Good advice! I’m curious if anyone has seen results from adding metadata to images or video files.
If you right-click an image and open the properties, with most formats you can add a bunch of information to an image.
This is another one of those things that is very hard or impossible to test, but could very well be used to determine the content of an image. I try to do things that Just Make Sense, even if it isn’t proven to be a factor….
Great tip. I think most people underestimate the impact of descriptive alt tags on their images.
I like to give my images a descriptive filename name also. I’m not sure of the SEO impact of image name though. Have you seen a direct impact of image name on SEO?
Cheers,
Ken
Ken,
I’ve not seen a direct impact of image name on SEO but if we are to believe Mr. Google , it does help.
Andrew
I regularly give my images a relevant name and alt tag but is there a way that you can have a link from your image to your website if someone uses it from Google Images? I know people are meant to give credit to where they found the images but that doesn’t always happen.
Erin,
Unfortunately I don’t think you can do that…well at least I’m not aware of a way.
Andrew
When I started blogging and working online I didn’t know that images can be also optimized until I read an article at ezine. This is really helpful to all newbies and till learning!
A very nice article for beginners. I think this article will help people like me who joined this “world of blogging”.
thanks for such a nice article.
Thanks for sharing this post with us. Optimizing blog post images are most important, it helps to increase search engine ranking by which a blog can get good amount of search traffic which is very good for any blog. This is really an informative post and I enjoyed this reading.

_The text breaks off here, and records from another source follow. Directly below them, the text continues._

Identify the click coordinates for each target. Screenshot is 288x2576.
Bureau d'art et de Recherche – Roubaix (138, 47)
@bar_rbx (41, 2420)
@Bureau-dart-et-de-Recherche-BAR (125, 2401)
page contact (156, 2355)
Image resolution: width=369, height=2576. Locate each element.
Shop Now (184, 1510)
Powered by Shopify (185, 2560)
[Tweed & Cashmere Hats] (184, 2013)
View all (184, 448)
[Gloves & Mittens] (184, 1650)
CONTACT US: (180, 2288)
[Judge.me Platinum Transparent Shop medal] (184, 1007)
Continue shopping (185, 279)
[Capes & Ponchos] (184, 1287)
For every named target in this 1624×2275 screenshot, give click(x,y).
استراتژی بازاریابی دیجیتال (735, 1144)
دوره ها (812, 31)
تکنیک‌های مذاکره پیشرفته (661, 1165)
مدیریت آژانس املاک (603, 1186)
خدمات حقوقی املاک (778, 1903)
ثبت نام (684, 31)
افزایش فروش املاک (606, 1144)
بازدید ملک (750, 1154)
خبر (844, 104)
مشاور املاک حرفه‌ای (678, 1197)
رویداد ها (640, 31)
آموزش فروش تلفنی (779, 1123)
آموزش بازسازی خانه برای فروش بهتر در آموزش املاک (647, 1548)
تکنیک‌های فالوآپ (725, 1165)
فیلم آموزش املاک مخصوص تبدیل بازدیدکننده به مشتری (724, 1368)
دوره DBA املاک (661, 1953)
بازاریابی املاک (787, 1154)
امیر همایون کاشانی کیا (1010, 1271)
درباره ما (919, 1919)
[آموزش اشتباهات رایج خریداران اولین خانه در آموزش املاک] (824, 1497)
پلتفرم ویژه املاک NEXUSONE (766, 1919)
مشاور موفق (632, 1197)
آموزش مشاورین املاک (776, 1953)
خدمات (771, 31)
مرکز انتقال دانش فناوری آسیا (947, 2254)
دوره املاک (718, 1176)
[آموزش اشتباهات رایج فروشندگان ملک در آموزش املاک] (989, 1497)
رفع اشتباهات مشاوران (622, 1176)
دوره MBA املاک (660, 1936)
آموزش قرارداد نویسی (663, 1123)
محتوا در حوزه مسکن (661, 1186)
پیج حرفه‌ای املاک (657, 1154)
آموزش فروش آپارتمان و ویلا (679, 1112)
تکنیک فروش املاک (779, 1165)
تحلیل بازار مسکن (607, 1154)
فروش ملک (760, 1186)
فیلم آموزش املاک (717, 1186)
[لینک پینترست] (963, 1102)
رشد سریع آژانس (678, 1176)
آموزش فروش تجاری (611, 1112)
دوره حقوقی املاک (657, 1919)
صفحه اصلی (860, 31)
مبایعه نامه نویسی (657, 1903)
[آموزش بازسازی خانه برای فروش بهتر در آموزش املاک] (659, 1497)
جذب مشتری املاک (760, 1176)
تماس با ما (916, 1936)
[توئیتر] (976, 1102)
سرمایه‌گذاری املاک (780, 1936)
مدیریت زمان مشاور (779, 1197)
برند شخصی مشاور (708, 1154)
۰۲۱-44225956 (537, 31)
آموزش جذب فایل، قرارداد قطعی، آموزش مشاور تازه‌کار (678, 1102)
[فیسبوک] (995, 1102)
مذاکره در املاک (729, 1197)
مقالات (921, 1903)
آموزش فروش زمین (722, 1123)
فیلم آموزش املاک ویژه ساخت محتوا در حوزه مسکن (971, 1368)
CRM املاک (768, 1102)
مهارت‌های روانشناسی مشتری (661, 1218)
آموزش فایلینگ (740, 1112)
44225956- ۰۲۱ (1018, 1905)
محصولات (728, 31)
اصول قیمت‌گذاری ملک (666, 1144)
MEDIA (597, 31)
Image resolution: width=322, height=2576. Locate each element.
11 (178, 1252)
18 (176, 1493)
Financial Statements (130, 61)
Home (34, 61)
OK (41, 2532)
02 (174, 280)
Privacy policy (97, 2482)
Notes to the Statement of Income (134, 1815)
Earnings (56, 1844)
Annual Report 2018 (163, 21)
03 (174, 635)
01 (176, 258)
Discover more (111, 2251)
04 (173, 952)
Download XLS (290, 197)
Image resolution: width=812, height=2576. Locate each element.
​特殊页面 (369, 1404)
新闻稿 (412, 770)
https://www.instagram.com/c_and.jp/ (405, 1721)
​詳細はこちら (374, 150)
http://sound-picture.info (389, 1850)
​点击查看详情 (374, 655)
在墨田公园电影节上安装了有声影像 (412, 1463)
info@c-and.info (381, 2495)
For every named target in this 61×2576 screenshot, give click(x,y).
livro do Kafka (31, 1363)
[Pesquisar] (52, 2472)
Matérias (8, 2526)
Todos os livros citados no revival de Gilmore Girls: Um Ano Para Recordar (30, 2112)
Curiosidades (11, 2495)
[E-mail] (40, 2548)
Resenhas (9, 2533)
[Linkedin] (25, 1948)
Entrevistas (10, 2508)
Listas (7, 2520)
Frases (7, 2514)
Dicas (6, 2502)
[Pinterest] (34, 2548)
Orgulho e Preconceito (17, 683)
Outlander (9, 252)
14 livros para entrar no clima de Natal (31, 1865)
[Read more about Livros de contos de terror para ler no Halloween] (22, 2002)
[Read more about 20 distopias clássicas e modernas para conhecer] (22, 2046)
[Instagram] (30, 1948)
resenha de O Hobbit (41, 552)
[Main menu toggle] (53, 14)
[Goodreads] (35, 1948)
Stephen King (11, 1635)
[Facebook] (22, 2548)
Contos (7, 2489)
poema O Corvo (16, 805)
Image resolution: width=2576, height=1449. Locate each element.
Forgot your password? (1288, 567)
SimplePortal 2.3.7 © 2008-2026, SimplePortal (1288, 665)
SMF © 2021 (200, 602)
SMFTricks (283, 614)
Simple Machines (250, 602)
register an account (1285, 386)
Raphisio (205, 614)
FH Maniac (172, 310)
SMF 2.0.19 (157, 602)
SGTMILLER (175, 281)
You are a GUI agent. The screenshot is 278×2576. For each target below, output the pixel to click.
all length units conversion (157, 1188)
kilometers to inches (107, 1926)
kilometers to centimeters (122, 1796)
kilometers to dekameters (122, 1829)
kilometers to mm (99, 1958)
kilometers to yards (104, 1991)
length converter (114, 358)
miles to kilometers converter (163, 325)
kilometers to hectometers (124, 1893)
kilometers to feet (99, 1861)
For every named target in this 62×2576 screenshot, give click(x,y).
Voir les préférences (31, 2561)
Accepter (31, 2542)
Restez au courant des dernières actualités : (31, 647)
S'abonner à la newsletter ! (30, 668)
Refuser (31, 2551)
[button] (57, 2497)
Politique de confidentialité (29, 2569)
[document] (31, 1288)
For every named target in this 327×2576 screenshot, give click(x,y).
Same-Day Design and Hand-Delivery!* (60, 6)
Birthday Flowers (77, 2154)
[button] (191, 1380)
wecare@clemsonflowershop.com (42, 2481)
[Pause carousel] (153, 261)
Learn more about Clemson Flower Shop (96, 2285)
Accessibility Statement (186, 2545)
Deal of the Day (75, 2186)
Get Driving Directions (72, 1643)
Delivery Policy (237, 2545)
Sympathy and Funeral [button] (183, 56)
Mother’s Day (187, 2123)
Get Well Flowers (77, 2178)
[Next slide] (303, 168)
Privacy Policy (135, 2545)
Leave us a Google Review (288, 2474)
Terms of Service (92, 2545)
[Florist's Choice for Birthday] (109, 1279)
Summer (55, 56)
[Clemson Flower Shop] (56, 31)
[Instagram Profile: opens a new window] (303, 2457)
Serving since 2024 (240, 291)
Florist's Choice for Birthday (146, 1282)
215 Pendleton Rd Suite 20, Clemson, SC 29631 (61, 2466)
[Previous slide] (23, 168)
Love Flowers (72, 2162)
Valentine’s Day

Thank you for this Blog Andrew as others have mentioned many of us were unaware of being able to do this but now with you sharing this we are now able to implement this in to our own blogs and helping our ranking get higher.
Hello,
I’d like to ask you whether this alt option also works for Blogspot? and is there any other way to optimize images that I post in Blogspot so that they will appear in Google search engine? I have renamed my landscape images into something like yogyakarta_indonesia_landscape_photography_DSC574 but it does not seem to help much.
thank you,
Ninn
Ninn
I’m sure it does also work for Blogspot.
Why keep ‘DSC574’ in the image name?
Andrew
Hello,
thank you very much for the reply 🙂 I actually couldn’t find any alt option on blogspot but somehow, when I used Bing SEO analyzer, it said that 7 of my images were missing alt tag. Is there any solution for this?
and yes, I keep the original file name (example: DSC574) after the landscape tags to differ one image to another. I do that to avoid replacing an image with a new one accidentally since I’m very careless. I wonder if placing the original file name affects Google search engine in reading my images?
thank you,
Ninn
I’m not an expert on Blogspot – so not sure if you can do what you’d like to.
Andrew
I mostly use the focus keyword in images on my articles. I usually use the slug to name images for example if my focus word is ‘we build your blog’ I mostly use image name as ‘how-can-we-build-your-blog-image1’ and just add image2 image3 and so on to the slug. So am I doing right or wrong. Please do help me… Would really help if I got reply from you.
Abhishek
That sounds like a good approach but I would just use ‘1’, ‘2’, ‘3’ rather than ‘image1′, image2’, ‘image3’
Andrew
Great post bro. I also optimize my images by using alt tags and captions. These help allot and give user a complete information about the image,
Hey Andrew,
Great content and Yes, image also play important role as it also helps in attracting readers towards or blog and drives traffic. For image optimization, we have to follow these basic. This post gonna help many newbies.